From The Wall Street Journal

As recently as 2009, nearly half the U.S. trade deficit was driven by one product: petroleum. If ever a national strategy could be devised to tackle the trade gap by targeting an individual product or individual set of countries, American dependence on foreign oil was on its face the place to look.

The U.S. did, in fact, conquer its oil deficit and a trade deficit with the oil-producing nations of the Organization of the Petroleum Exporting Countries.

Instead of getting smaller, however, the U.S. trade gap widened.

The oil experience is evidence that you can’t shrink a national trade deficit by targeting one product or one country or set of countries. It also provides clues about what might happen next as the Trump administration tries to close the U.S. deficit with tariffs on steel, aluminum and a range of goods from China.

In the mid-2000s, the U.S. imported more than 10 million barrels of oil a day. Production in America’s own oil fields was half that, and in a 30-year decline.

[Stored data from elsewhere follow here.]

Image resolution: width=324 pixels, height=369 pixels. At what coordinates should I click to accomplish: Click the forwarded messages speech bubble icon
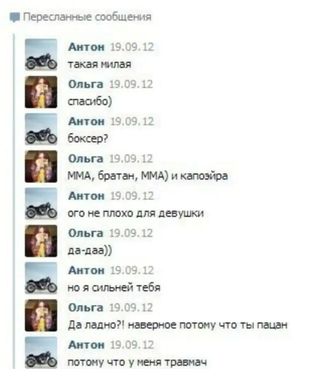click(x=15, y=18)
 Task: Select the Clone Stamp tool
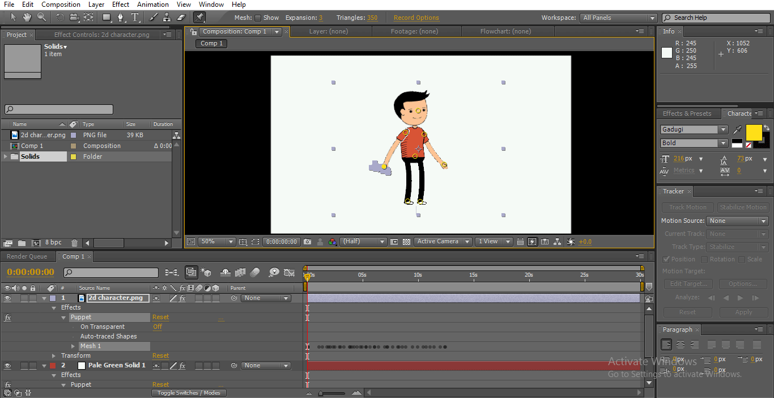click(x=168, y=18)
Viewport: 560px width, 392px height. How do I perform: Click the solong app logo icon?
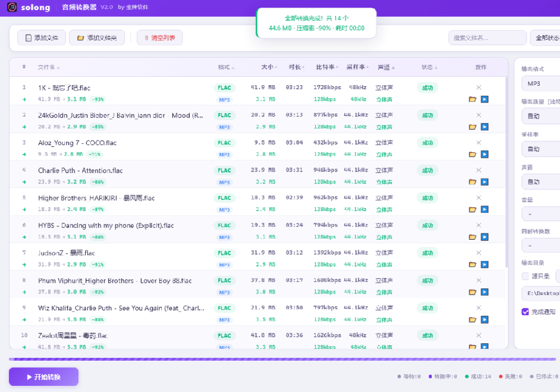coord(12,7)
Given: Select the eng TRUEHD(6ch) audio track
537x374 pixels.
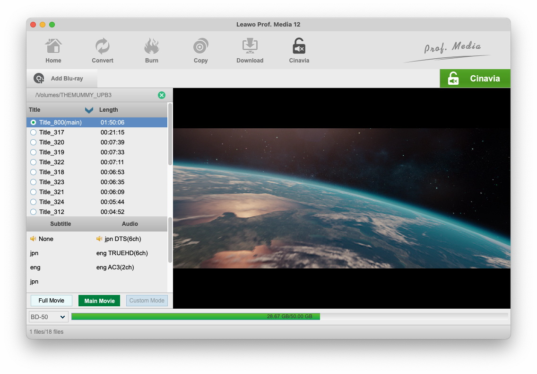Looking at the screenshot, I should (x=122, y=253).

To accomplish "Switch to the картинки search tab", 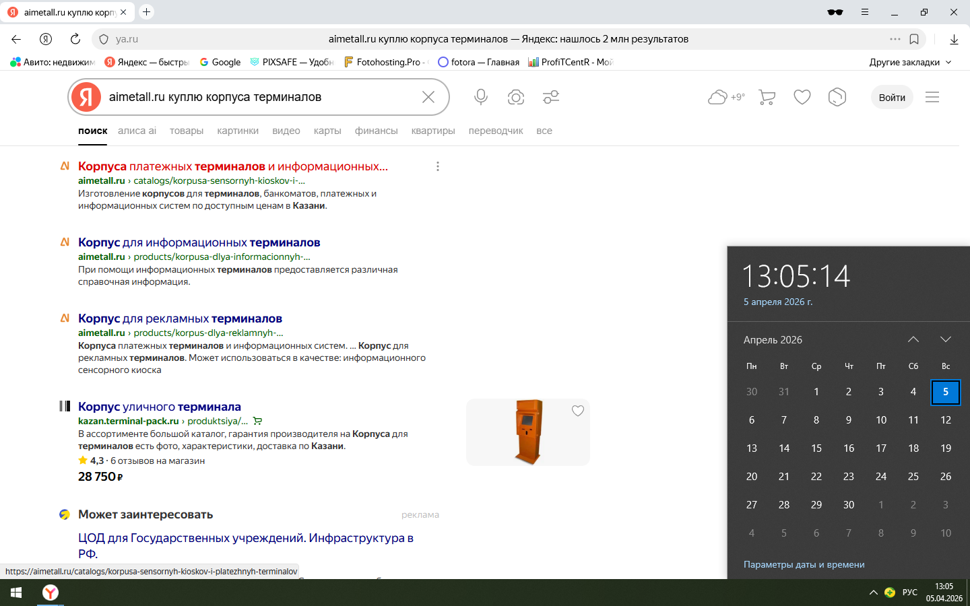I will pyautogui.click(x=238, y=131).
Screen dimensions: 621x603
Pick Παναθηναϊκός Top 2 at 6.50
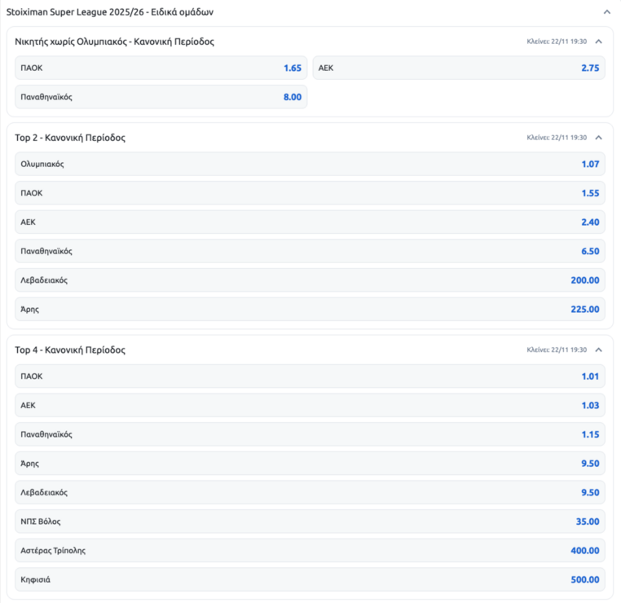click(x=310, y=251)
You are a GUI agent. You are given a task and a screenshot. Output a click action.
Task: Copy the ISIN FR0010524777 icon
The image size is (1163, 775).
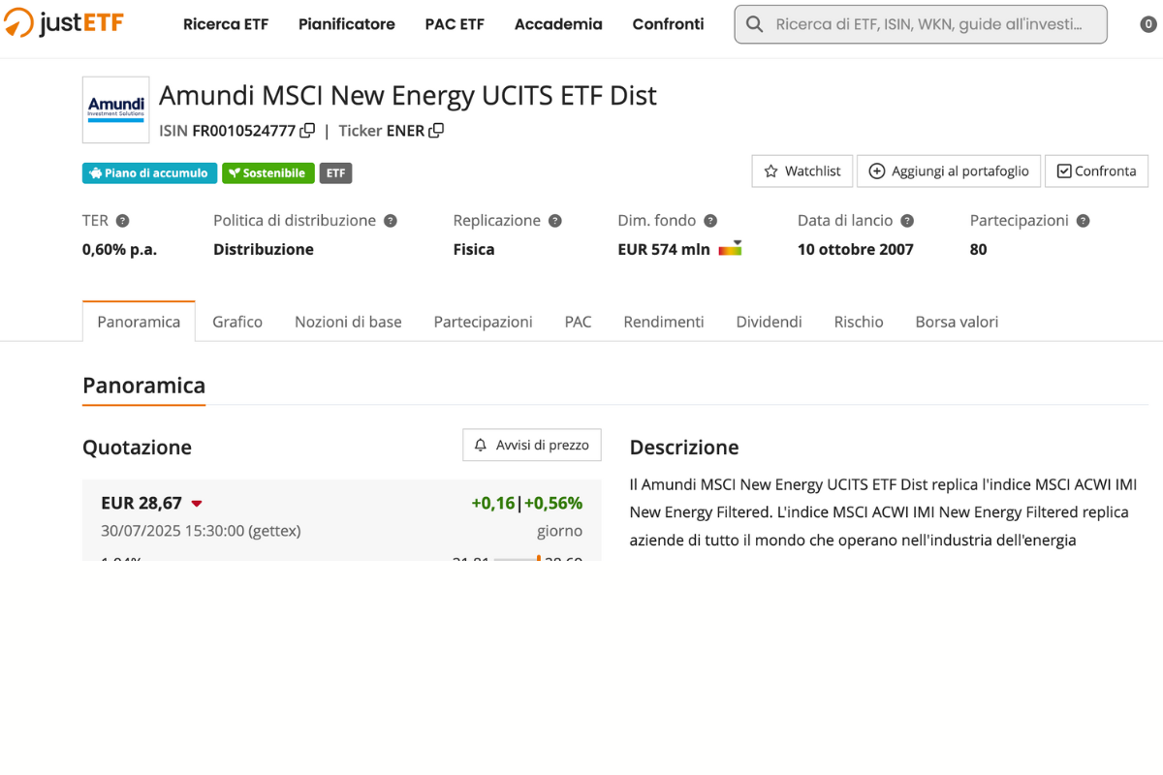pos(307,131)
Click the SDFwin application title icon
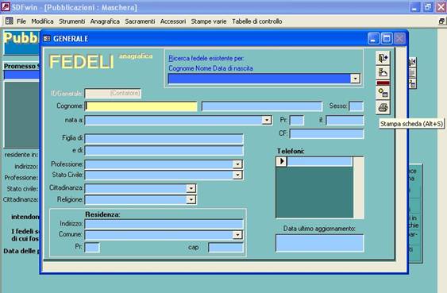The image size is (447, 293). (5, 7)
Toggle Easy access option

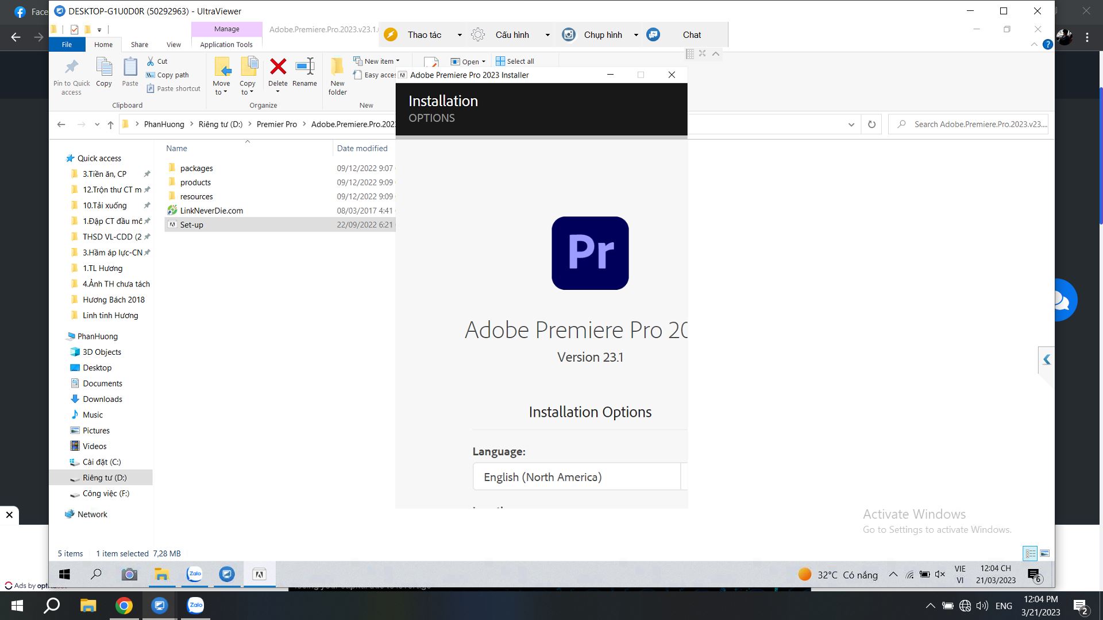coord(377,74)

The ingenuity of engineers in the shale formations of North Dakota and West Texas led to a black-gold rush on par with the greatest oil booms in history. From mid-2011 to mid-2015, U.S. oil production climbed 78%, easily eclipsing the volume of imports. To put that in perspective, the previous oil boom in Texas and Oklahoma in the late 1970s increased oil production just 7%.

American output flooded the global oil market, sending oil prices down. In late 2015, Congress even lifted a 40-year ban on oil exports. By November 2017, U.S. production climbed above 10 million barrels of oil a day, the most in nearly half a century.

But in the same decade that America tackled oil, the deficit outside of petroleum exploded. The overall trade gap, though narrower than it was in the mid-2000s, has been widening in recent years even though one of its biggest sources has effectively disappeared.

“The trade deficit doesn’t come from the fact that we’re importing this good or that good,” said James Hamilton, an economist at the University of California, San Diego, and a leading expert on the economics of oil. “The trade balance is primarily determined by the overall spending on goods and services by U.S. residents and firms, compared to production. If spending is more than production, we’ve got to import.”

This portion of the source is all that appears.